• What is being asked:
Express the part of the items that opens with the line containing "Adjust the Opacity slider handle" and runs to the end of the items as a Markdown table with columns "No." and "Text", one numbered row per line, skipping blank lines. Leave the pictures out of the table.

# # # # #

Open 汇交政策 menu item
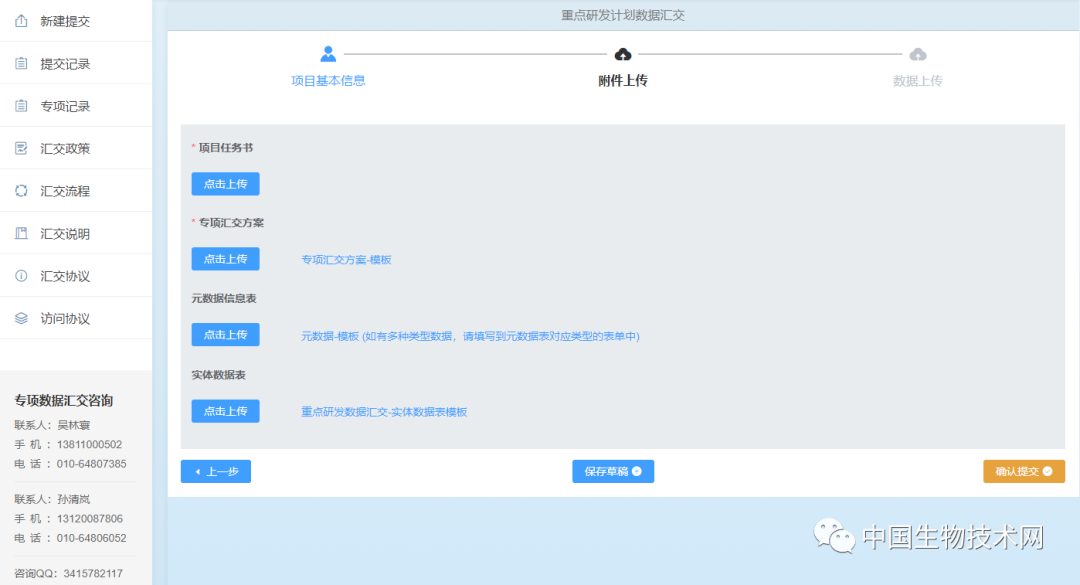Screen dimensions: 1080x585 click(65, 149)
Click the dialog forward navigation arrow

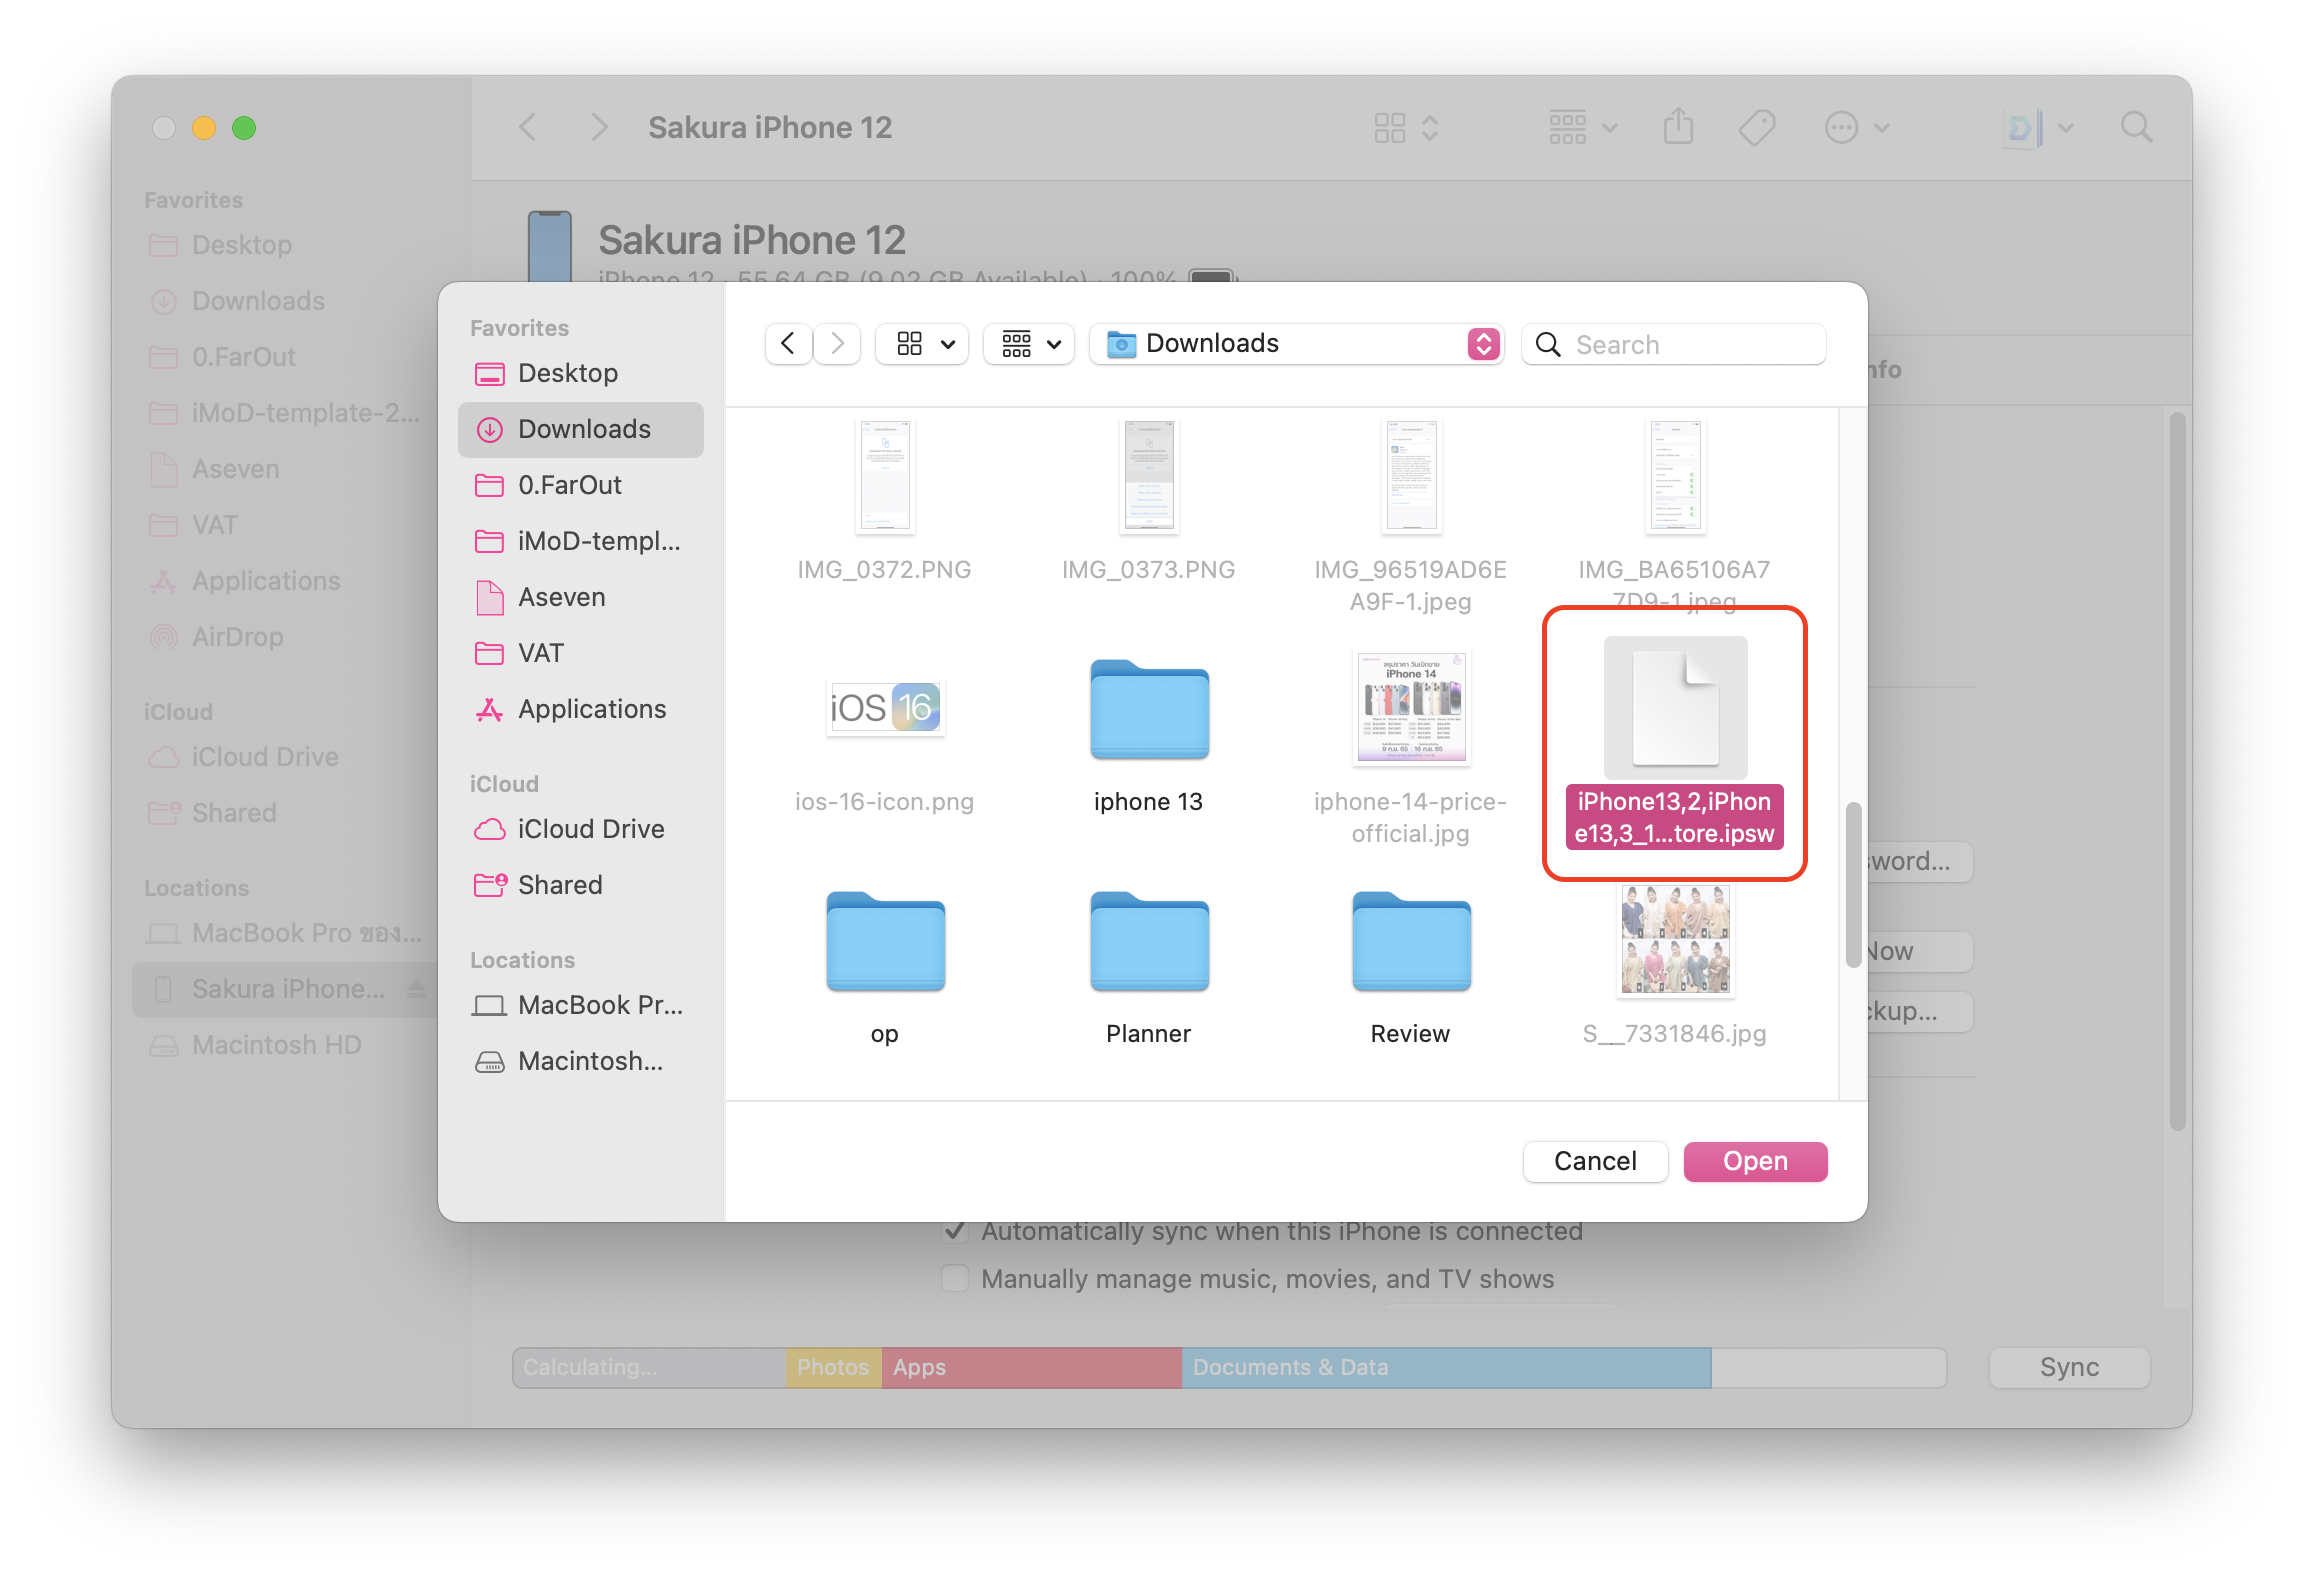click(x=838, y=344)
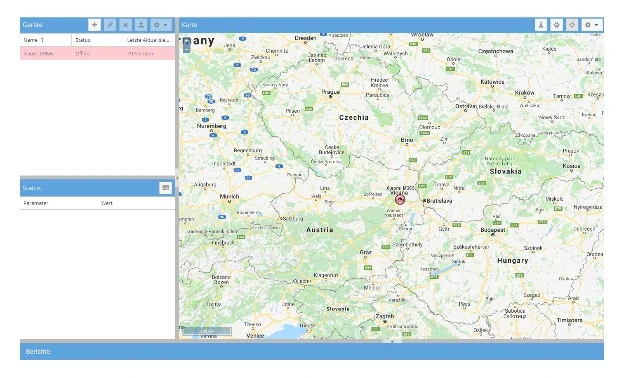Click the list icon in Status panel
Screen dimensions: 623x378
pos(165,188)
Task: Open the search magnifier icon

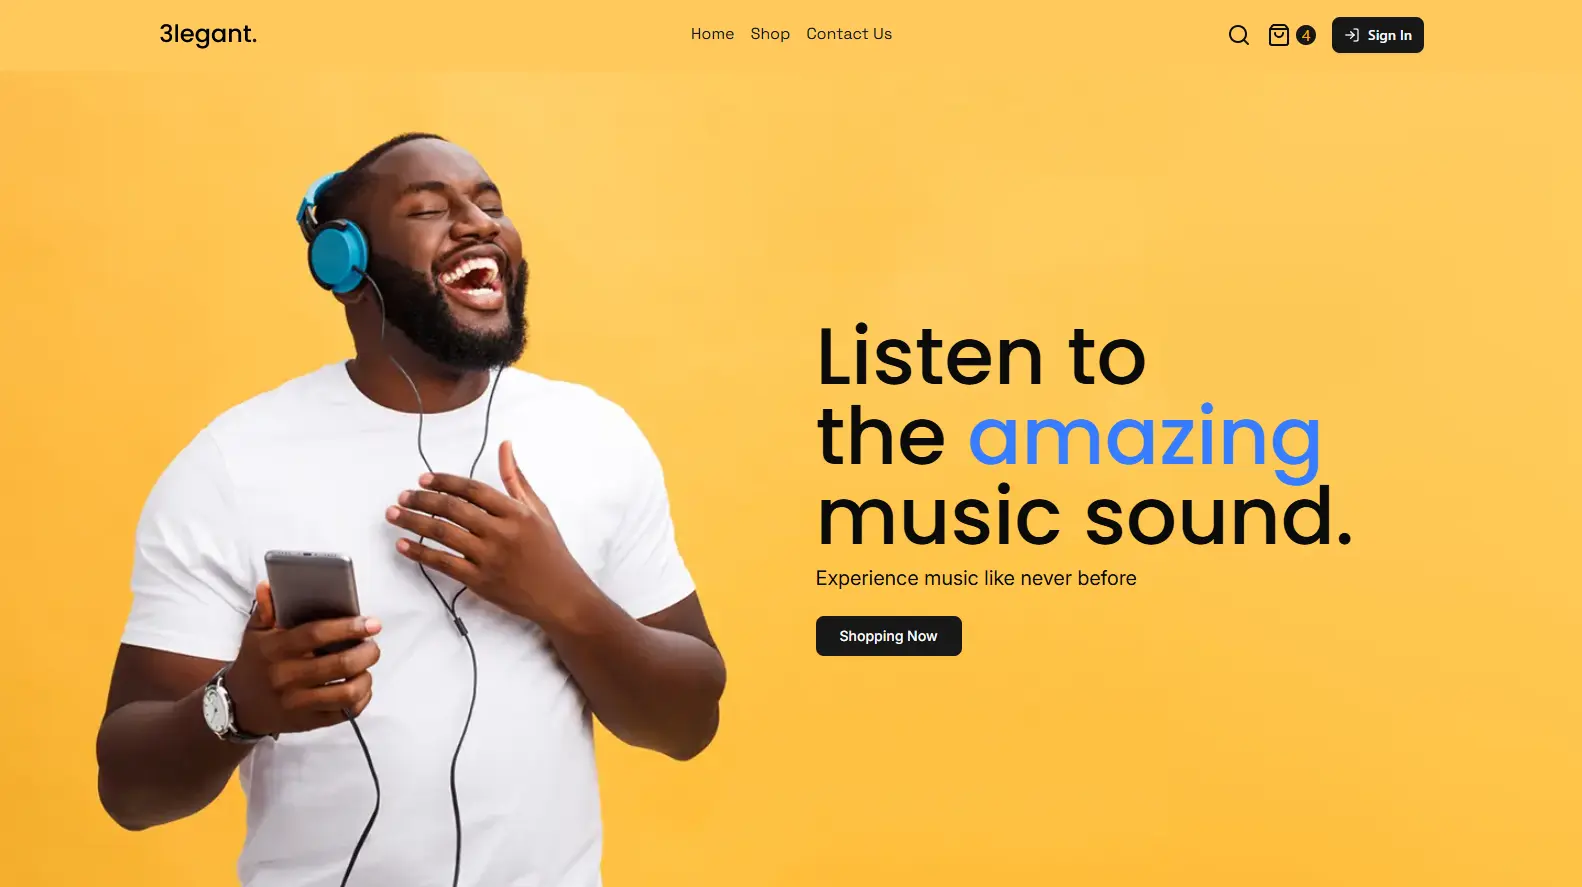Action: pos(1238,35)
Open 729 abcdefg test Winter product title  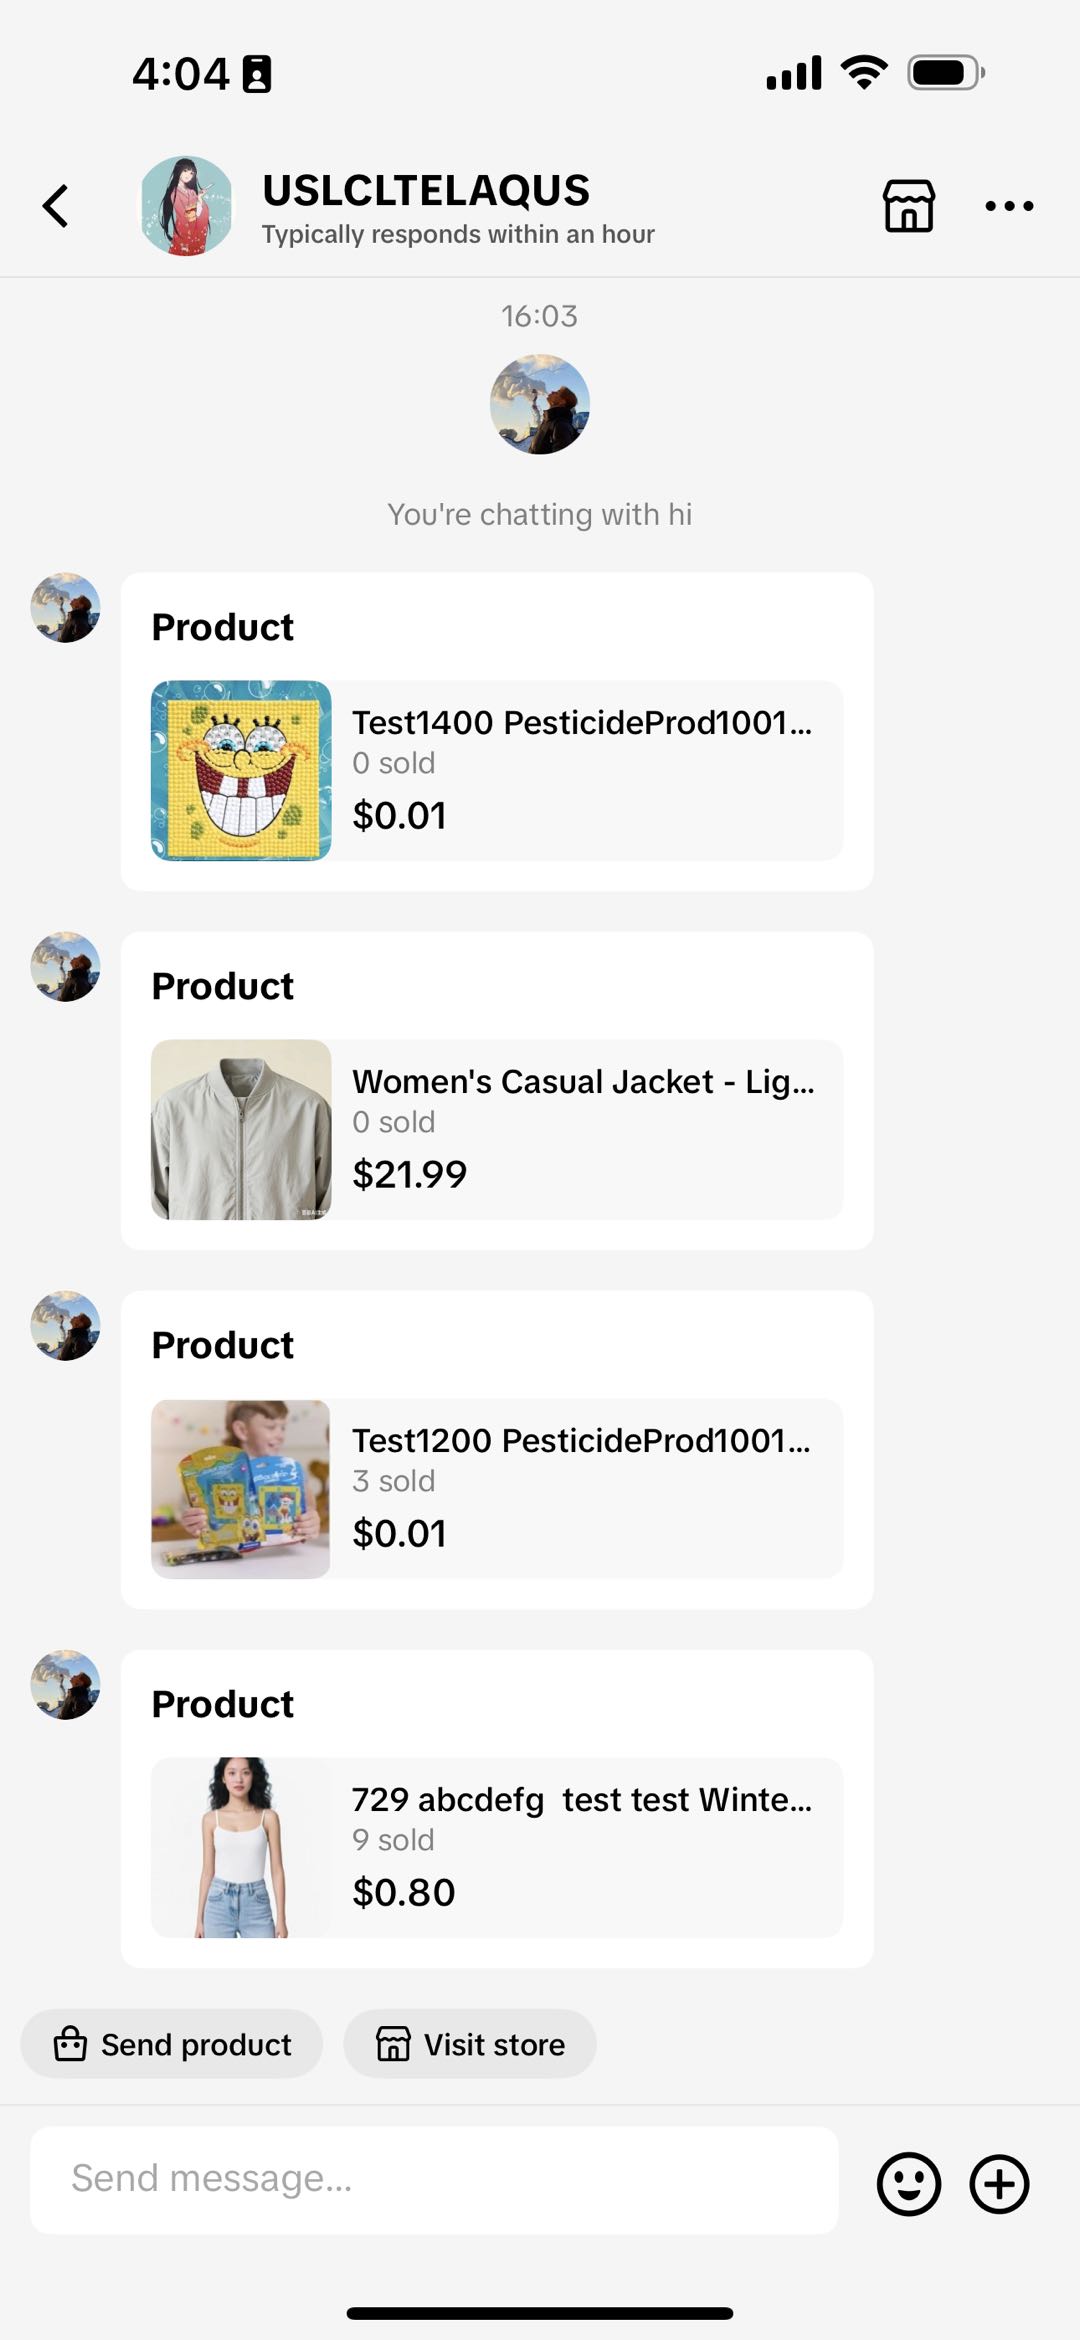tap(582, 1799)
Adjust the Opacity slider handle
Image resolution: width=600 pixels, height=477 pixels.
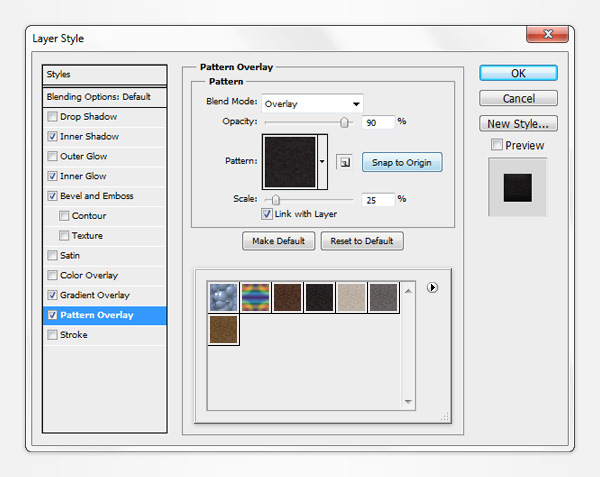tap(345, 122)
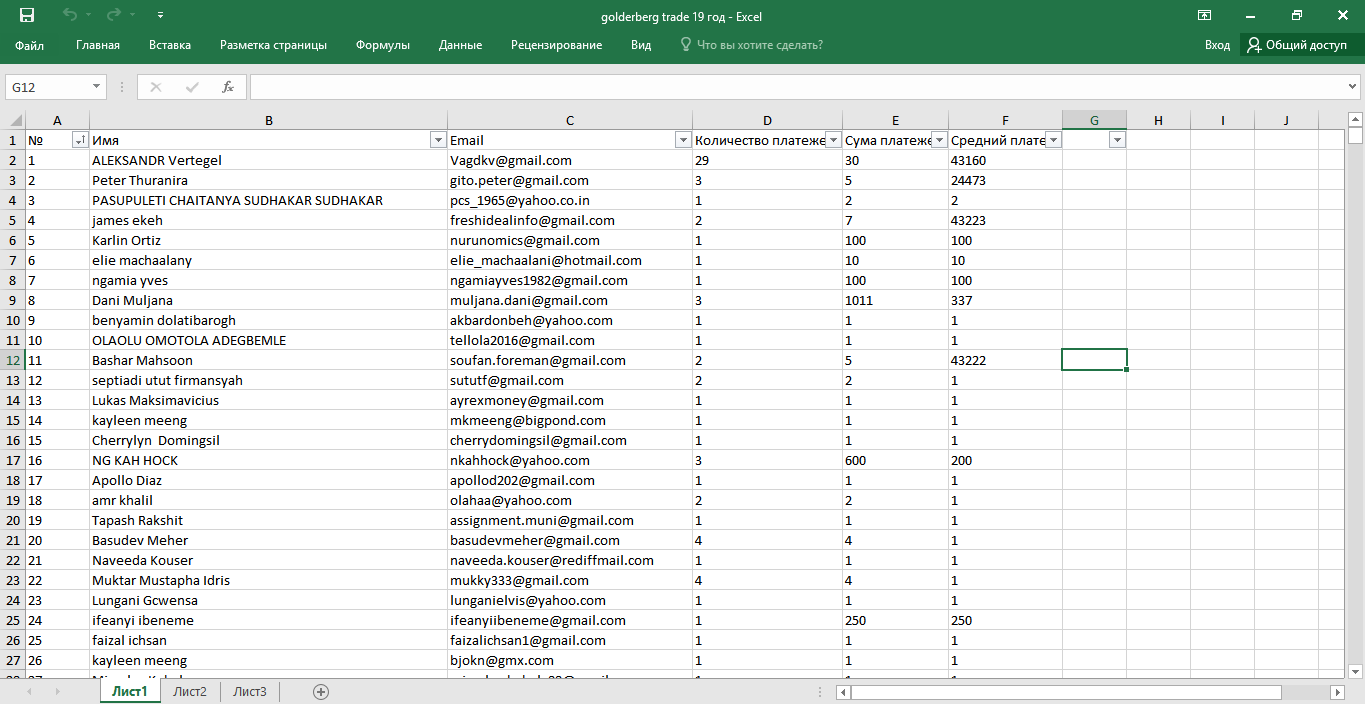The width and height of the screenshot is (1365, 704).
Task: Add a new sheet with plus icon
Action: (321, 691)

# # # # #

• Task output:
| No. | Text |
|---|---|
| 1 | Adjust the Opacity slider handle |
| 2 | Image resolution: width=600 pixels, height=477 pixels. |
| 3 | tap(345, 122) |
| 4 | The width and height of the screenshot is (1365, 704). |
| 5 | Task: Add a new sheet with plus icon |
| 6 | Action: (321, 691) |